The sensitivity of the information contained on the Swiss e-census was great, but officials know of no security problems throughout the four-month operating period. All communication between users and e-census organizers was protected through the use of 128-bit encryption, today’s highest security standard. All households received unique user identification and a password printed on the household questionnaire. After citizens answered the questions online, their IDs and passwords were disabled and all personal data was stored behind firewalls.

While governments may never be able to provide absolute guarantees that public information will never be compromised, the switch to e-government actually boosts security for governments that plan carefully. “With the various safeguards we’ve put in place, we feel our electronic systems are more secure than our older paper-based processes, Elliott says, “It would be much easier for someone to pick up a stray piece of paper or mail with sensitive information in a government office.”

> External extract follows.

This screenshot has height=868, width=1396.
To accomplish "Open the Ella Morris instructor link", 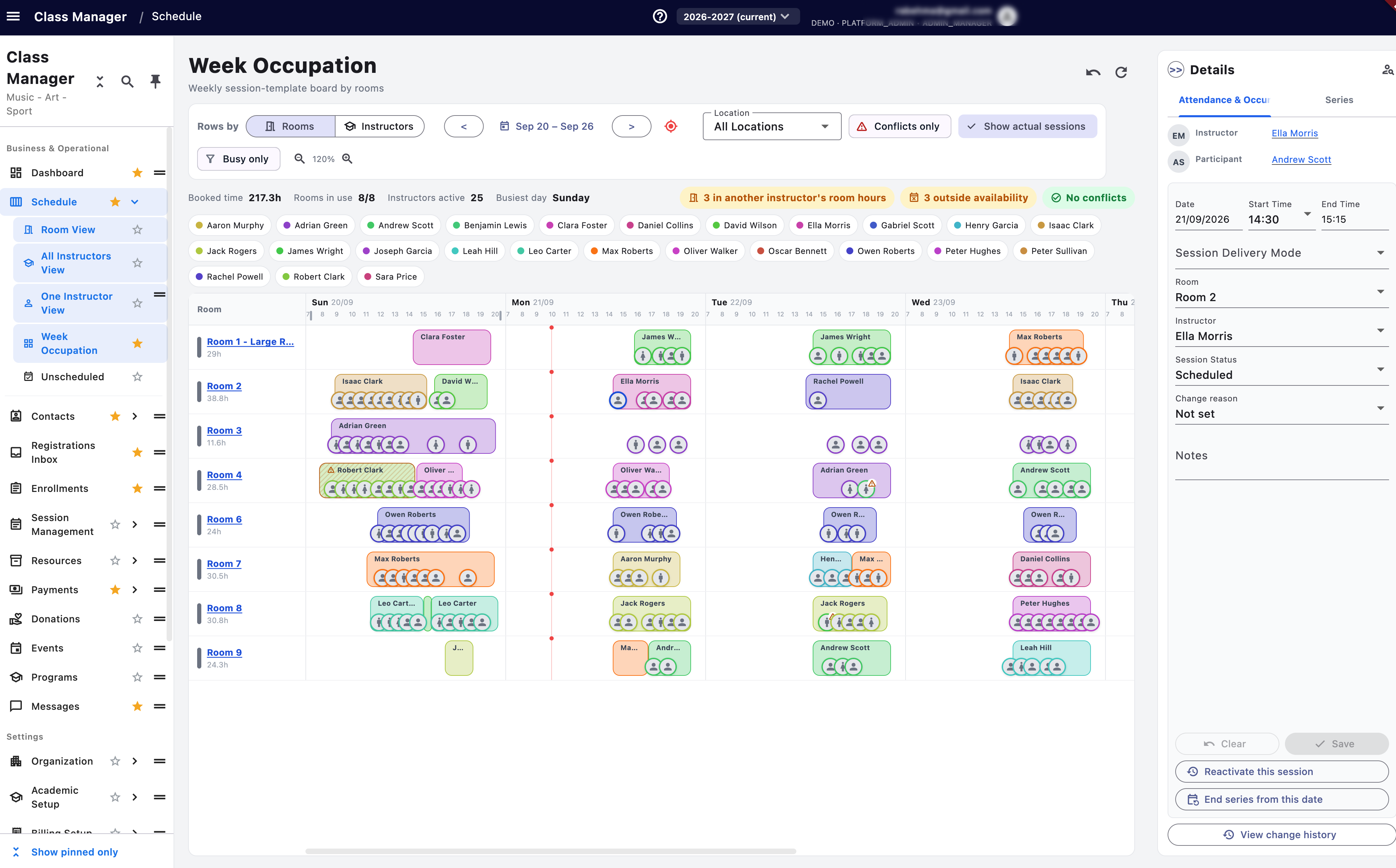I will click(1294, 133).
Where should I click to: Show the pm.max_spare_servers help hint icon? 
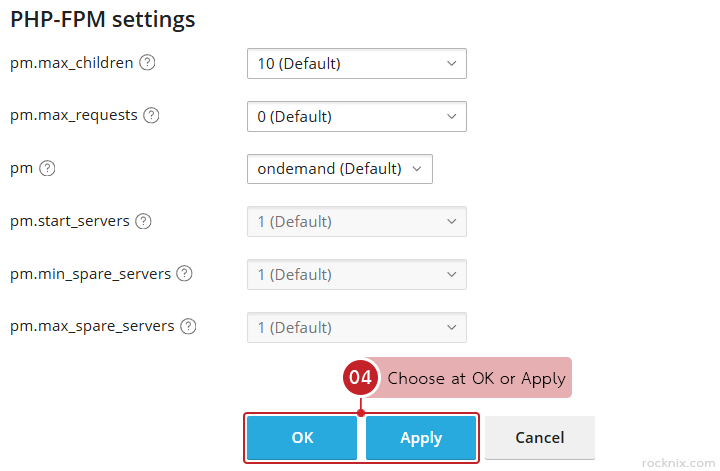[x=188, y=327]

Increasing the breadth of citizen access to e-government, Regio says, demands government investment, partnerships between business and government, and the use of technologies able to adapt to multiple delivery methods. The government of India’s Mahdya Pradesh state used Microsoft software, including Windows NT Server 4.0, to help set up a system of rural cyber cafes in bus depots, bazaars and shops that allow more than 500,000 villagers to conduct government business and e-commerce. Prior to the cafes, or soochanalayas , rural farmers relied on traders, who don’t always give fair prices, to purchase their goods and take them to distant markets. Unaware of prevailing prices, villagers then paid inflated rates for these and other goods. Now, farmers and villagers can track wholesale prices, without relying on traders or corrupt or uninformed government clerks.

Lalitha Rathod, a 35-year-old village woman, used one of the kiosks earlier this year to learn the price of apples at a wholesale market. “The coordinator pressed some buttons, and there it was on the screen,” she told MSNBC. “It was 50 rupees cheaper per crate than the rate in the village market.”

The next morning, she traveled to the market to buy the apples.